NEW DELHI - A national news magazine said Saturday the Indian government illegally tapped the phones of officials, politicians and their wives despite denying such claims in parliament last week.
Outlook magazine said intelligence officers intercepted phone conversations mostly on verbal orders from their bosses.
Telephone tapping in India requires prior written authorisation from the country's home secretary.
Home Minister P. Chidambaram earlier in the week promised to probe the allegations but denied to parliament that his Congress party-led government was involved.
Outlook on Saturday quoted unnamed intelligence officials as saying details of the clandestine operations were available in "top secret" logbooks.
The weekly magazine had earlier reported that the phones of Agriculture Minister Sharad Pawar, Marxist leader Prakash Karat and Bihar state chief minister Nitish Kumar had been tapped.
"Once the logbooks are examined by a joint parliamentary (probe) committee and matched with the depositions who signed it... it will prove beyond doubt that illegal tapping took place," the magazine quoted one unnamed intelligence official as saying.
"The machine(s) intercepted calls of wives of MPs discussing personal and sensitive matters," the official said, warning the recorded material exposed people to blackmail.
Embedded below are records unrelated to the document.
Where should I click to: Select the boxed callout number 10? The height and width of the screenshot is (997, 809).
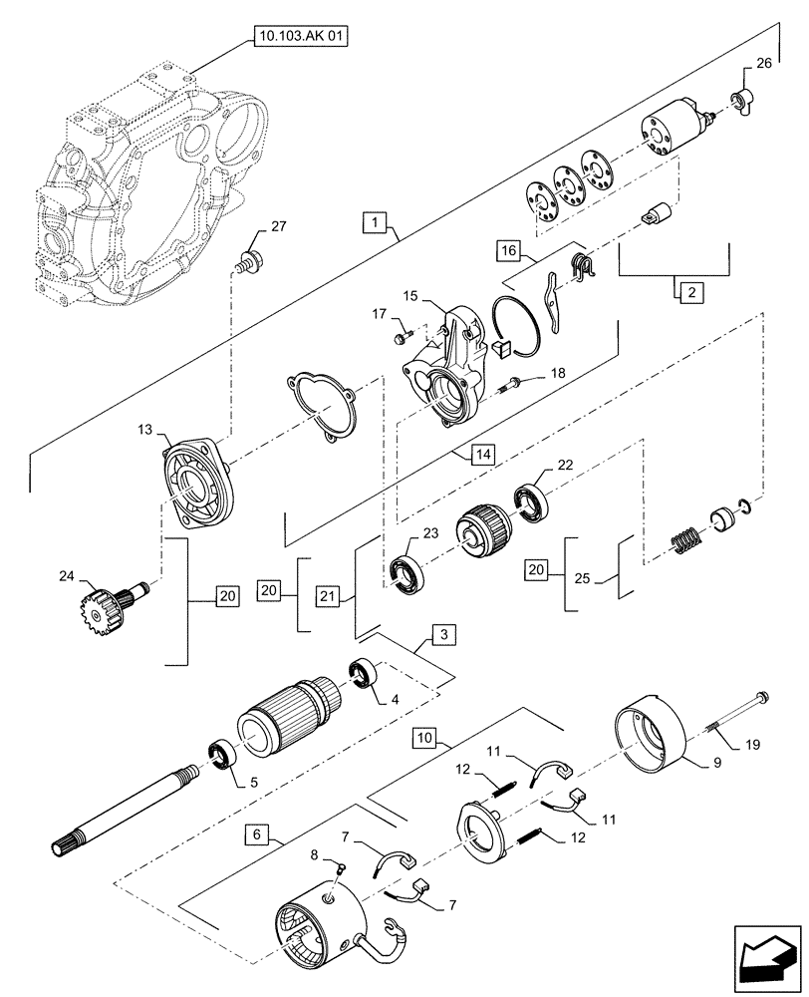pos(424,739)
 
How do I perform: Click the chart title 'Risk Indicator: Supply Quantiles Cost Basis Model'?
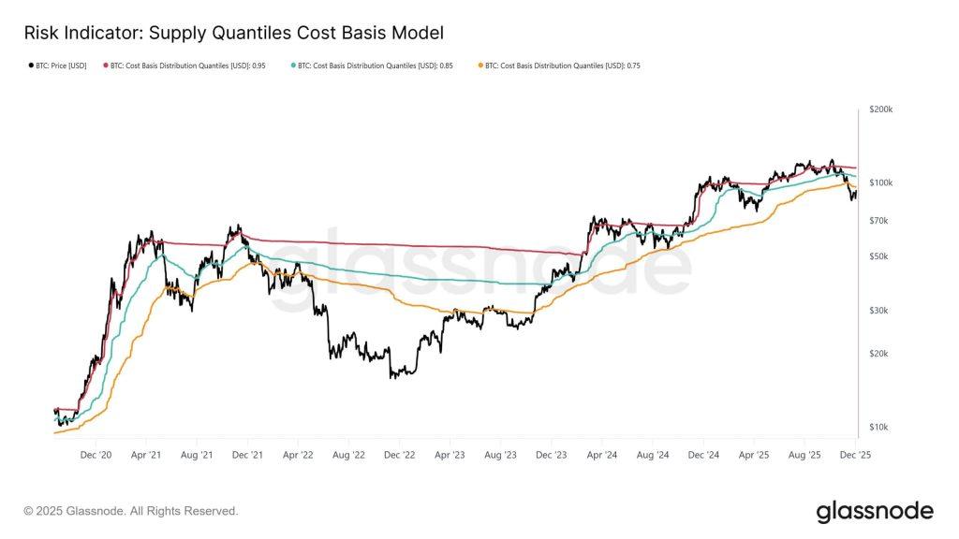point(233,33)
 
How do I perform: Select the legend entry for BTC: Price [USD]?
point(58,66)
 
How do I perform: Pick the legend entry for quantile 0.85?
point(374,66)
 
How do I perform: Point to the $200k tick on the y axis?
point(881,109)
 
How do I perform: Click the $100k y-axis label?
point(881,182)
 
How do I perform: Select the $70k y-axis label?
point(880,221)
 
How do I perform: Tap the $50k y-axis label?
point(880,256)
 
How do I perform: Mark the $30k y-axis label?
point(880,311)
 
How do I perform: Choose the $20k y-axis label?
point(880,354)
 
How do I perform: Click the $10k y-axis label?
point(880,428)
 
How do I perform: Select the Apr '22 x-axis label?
point(297,455)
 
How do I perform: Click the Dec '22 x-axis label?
point(399,455)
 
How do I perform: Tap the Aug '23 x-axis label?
point(500,455)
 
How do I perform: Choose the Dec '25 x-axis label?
point(855,455)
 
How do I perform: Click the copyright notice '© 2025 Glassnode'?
point(131,511)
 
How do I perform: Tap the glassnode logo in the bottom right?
point(875,511)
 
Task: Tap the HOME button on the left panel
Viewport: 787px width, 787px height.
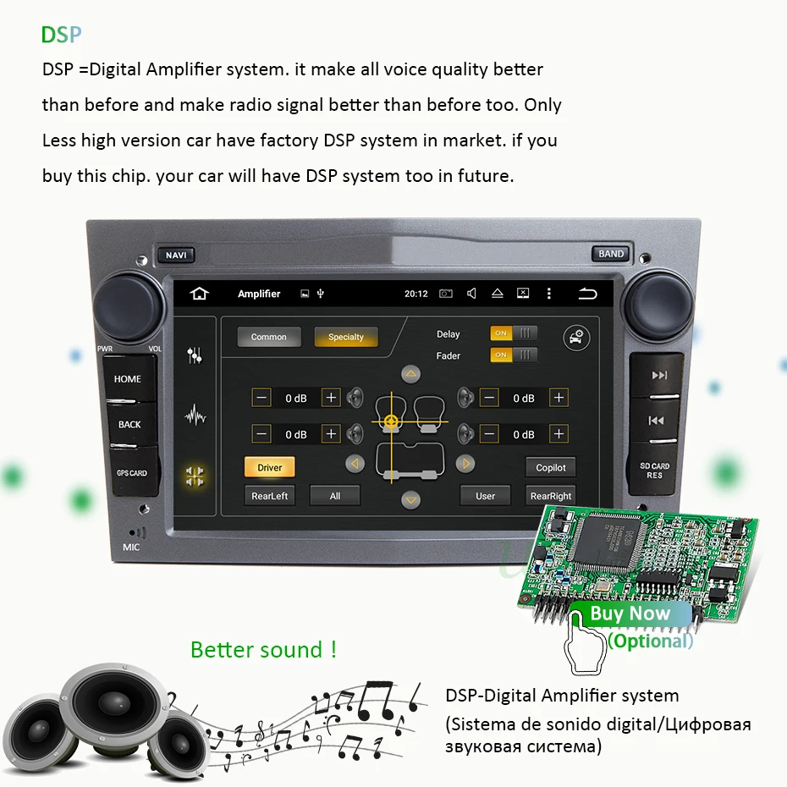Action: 128,378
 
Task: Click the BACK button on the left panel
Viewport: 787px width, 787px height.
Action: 129,424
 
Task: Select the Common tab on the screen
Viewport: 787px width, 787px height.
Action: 268,337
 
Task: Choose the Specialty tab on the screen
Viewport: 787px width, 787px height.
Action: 345,337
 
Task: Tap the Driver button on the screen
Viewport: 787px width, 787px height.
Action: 269,467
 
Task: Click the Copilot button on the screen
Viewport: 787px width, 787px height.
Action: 551,467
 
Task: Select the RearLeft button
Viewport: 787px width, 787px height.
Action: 269,496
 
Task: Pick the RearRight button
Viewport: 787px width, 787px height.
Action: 551,496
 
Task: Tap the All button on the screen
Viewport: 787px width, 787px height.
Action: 335,496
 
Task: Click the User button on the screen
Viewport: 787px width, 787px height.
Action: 485,496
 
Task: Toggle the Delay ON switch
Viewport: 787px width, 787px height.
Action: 514,333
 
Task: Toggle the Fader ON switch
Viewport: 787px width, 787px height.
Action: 514,355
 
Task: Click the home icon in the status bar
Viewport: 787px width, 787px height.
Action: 200,294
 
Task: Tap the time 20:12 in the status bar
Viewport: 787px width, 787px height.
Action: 416,294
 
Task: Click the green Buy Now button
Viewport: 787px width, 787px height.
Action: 630,614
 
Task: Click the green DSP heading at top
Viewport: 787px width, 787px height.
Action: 62,36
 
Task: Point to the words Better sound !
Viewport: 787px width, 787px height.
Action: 264,650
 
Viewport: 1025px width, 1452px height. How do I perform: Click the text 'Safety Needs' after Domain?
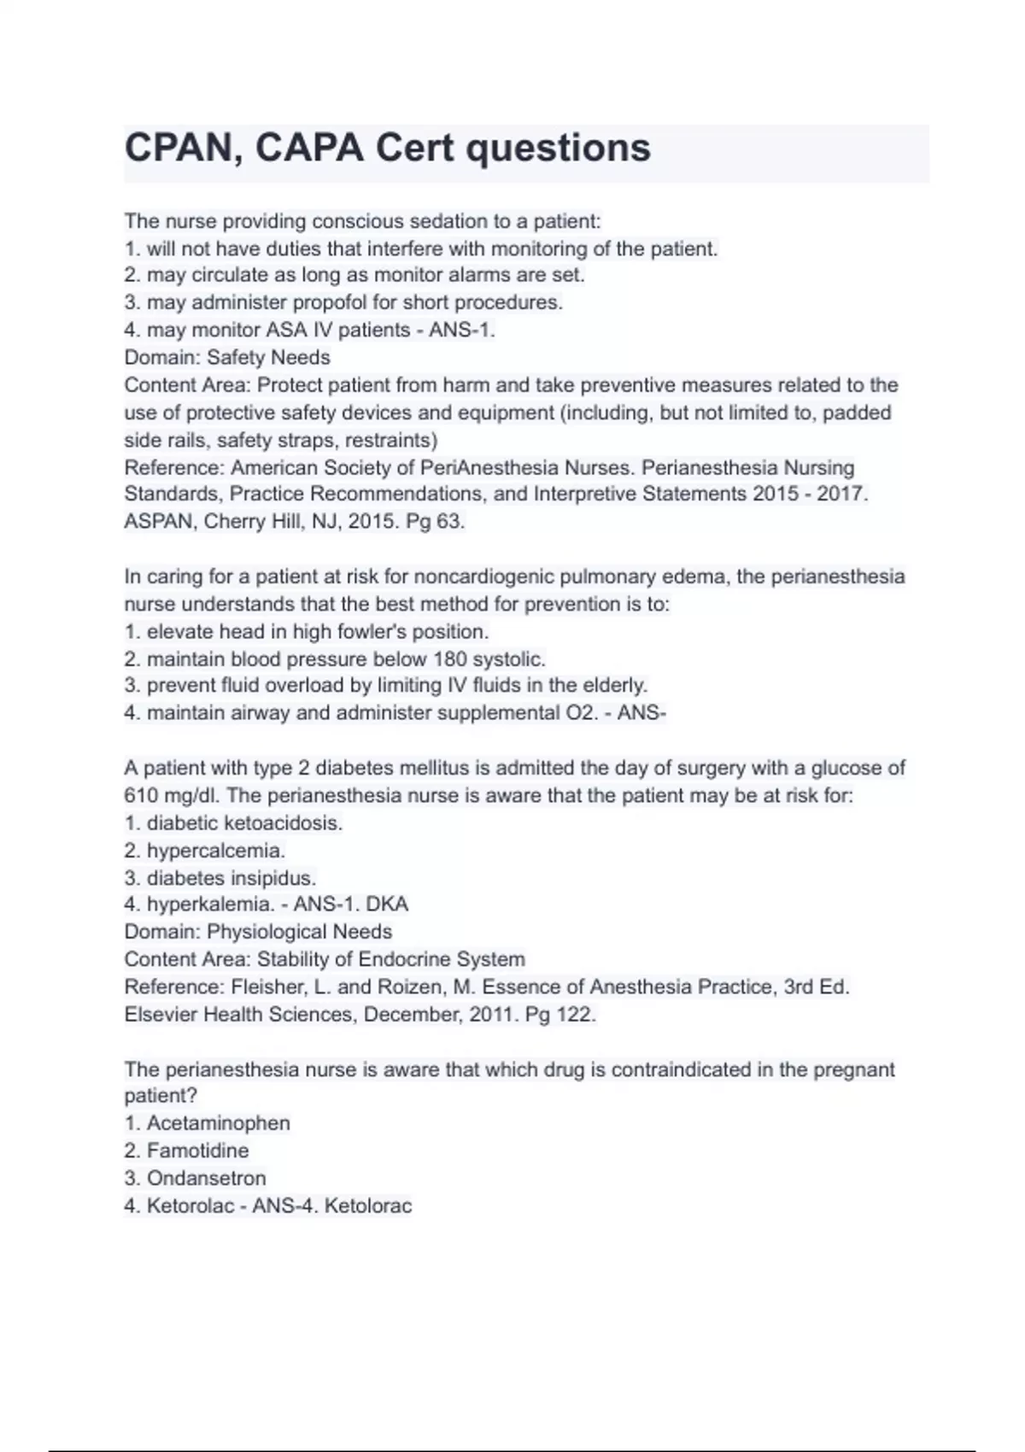click(x=268, y=357)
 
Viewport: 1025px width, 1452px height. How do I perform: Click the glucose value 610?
click(x=141, y=796)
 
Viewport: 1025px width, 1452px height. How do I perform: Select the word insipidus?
click(x=275, y=878)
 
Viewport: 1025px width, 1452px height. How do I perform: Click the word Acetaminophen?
click(x=218, y=1123)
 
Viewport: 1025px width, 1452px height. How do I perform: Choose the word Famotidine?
click(x=197, y=1150)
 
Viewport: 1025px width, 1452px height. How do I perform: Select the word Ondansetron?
click(x=206, y=1178)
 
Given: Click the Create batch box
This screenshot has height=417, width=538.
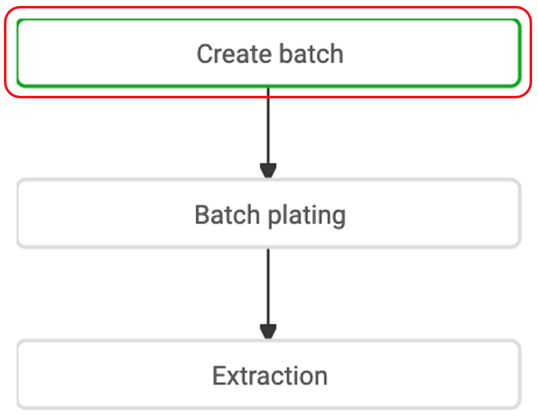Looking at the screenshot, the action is pyautogui.click(x=269, y=53).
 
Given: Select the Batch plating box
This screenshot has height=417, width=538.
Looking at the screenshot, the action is pyautogui.click(x=269, y=213).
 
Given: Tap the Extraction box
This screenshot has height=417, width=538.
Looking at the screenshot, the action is pyautogui.click(x=269, y=375).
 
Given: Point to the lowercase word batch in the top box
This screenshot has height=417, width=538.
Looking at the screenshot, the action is pyautogui.click(x=311, y=53).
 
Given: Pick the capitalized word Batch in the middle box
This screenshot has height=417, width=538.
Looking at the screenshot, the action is pyautogui.click(x=227, y=214).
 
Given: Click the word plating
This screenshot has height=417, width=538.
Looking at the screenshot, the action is pyautogui.click(x=307, y=216).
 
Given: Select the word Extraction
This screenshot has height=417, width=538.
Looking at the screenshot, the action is pyautogui.click(x=270, y=376).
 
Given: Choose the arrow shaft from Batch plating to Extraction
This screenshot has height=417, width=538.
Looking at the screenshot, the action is pyautogui.click(x=269, y=287).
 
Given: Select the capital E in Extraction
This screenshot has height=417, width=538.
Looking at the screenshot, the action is pyautogui.click(x=220, y=376).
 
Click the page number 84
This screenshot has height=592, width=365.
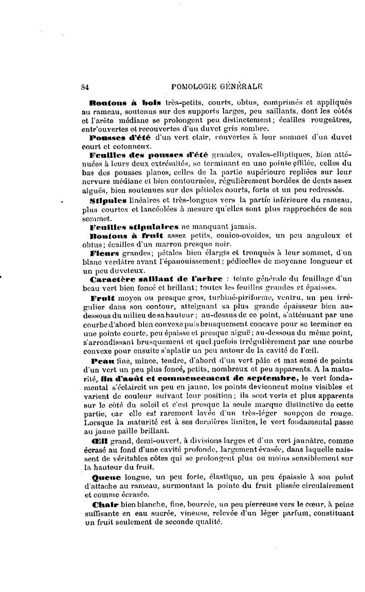[x=86, y=87]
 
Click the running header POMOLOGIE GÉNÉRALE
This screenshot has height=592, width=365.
[x=217, y=87]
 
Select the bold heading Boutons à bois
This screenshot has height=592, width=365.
[x=125, y=102]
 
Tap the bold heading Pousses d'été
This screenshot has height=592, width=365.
[x=121, y=138]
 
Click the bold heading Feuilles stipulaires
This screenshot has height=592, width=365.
[x=134, y=226]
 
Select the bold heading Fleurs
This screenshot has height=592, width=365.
[x=104, y=253]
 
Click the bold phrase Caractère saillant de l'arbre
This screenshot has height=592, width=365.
[x=156, y=279]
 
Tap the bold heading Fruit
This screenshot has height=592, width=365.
[x=102, y=298]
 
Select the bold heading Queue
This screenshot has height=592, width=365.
[x=106, y=478]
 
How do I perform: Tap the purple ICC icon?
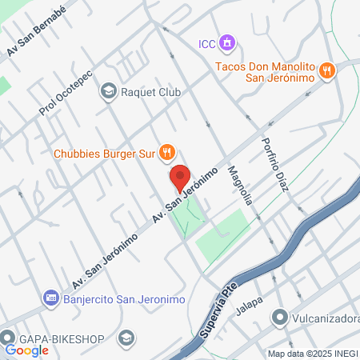point(228,42)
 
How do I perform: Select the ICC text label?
point(207,42)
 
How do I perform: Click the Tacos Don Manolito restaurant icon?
point(326,71)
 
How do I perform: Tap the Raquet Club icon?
point(107,93)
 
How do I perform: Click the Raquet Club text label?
point(150,93)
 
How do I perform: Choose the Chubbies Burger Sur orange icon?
point(166,151)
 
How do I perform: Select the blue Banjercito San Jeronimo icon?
point(50,298)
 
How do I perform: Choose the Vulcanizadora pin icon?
point(280,318)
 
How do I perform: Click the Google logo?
point(26,350)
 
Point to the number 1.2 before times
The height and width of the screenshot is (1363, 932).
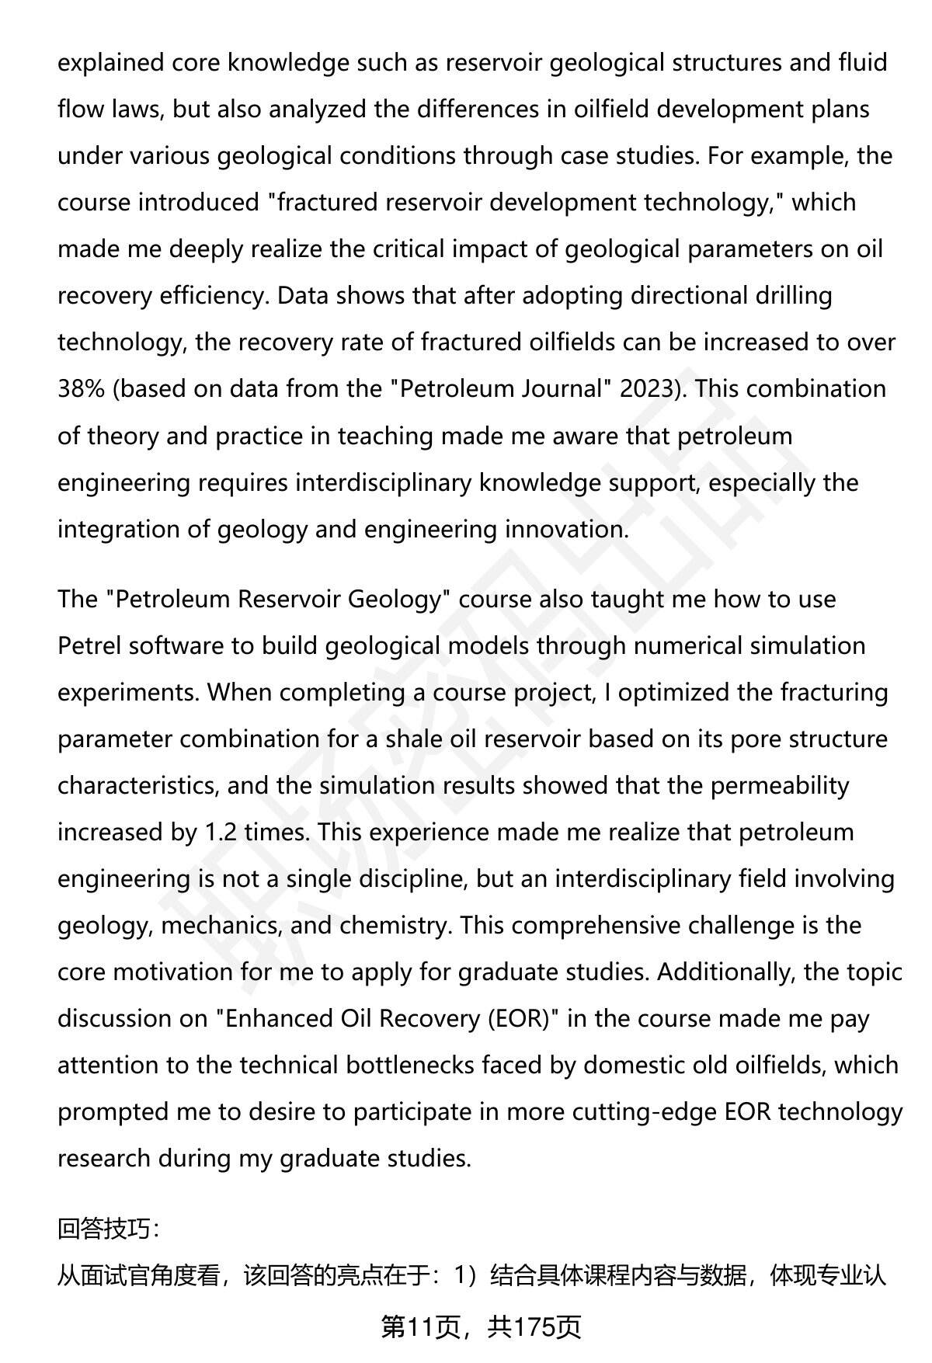click(x=221, y=832)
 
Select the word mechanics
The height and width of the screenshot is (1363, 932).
click(x=221, y=925)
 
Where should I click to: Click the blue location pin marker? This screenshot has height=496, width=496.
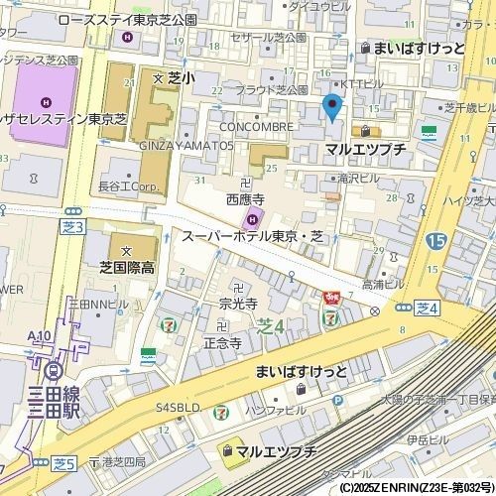pos(332,106)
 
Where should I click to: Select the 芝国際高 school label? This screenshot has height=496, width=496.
pos(126,267)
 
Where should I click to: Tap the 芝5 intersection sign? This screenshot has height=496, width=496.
pos(65,463)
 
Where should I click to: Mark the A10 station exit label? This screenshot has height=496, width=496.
pos(41,337)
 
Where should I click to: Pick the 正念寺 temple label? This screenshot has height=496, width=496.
pos(222,342)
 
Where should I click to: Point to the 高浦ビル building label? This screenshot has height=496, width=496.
pos(383,284)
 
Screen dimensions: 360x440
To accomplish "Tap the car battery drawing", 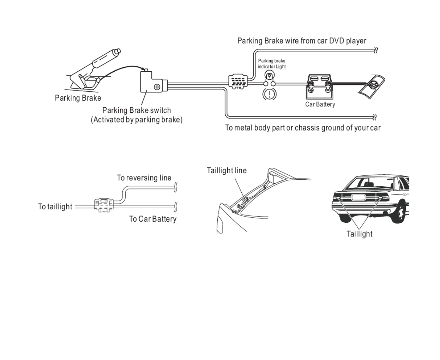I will (319, 87).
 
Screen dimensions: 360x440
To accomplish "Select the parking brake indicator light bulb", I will (270, 76).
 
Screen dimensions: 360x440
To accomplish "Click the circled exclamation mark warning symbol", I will (270, 94).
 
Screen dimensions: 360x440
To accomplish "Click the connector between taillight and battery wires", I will (104, 204).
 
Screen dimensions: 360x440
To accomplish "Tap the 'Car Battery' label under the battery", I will (320, 104).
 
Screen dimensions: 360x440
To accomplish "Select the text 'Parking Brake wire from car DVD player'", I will (302, 41).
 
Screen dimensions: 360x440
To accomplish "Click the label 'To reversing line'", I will (144, 178).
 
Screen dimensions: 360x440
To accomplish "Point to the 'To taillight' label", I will (55, 206).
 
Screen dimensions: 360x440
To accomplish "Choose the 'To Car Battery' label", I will (152, 219).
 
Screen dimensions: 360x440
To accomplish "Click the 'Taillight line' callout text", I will (227, 171).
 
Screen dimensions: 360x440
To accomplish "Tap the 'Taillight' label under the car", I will (359, 234).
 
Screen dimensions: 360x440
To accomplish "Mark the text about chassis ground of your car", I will (303, 128).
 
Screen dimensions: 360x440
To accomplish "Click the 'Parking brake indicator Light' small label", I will (271, 64).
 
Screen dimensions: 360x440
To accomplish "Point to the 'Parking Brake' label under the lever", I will (78, 98).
"These are random sweeps, which record calls with impunity," the official said, and described the alleged tapping as "completely illegal and dangerous."
India began importing the phone tappers in 2005 to tackle infiltration by Islamic militants into Indian Kashmir from Pakistan, according to Outlook.
The opposition says the reports recalled the time when then Congress premier Indira Gandhi imposed a state of emergency in India in 1975, censoring the press and jailing hundreds of politicians.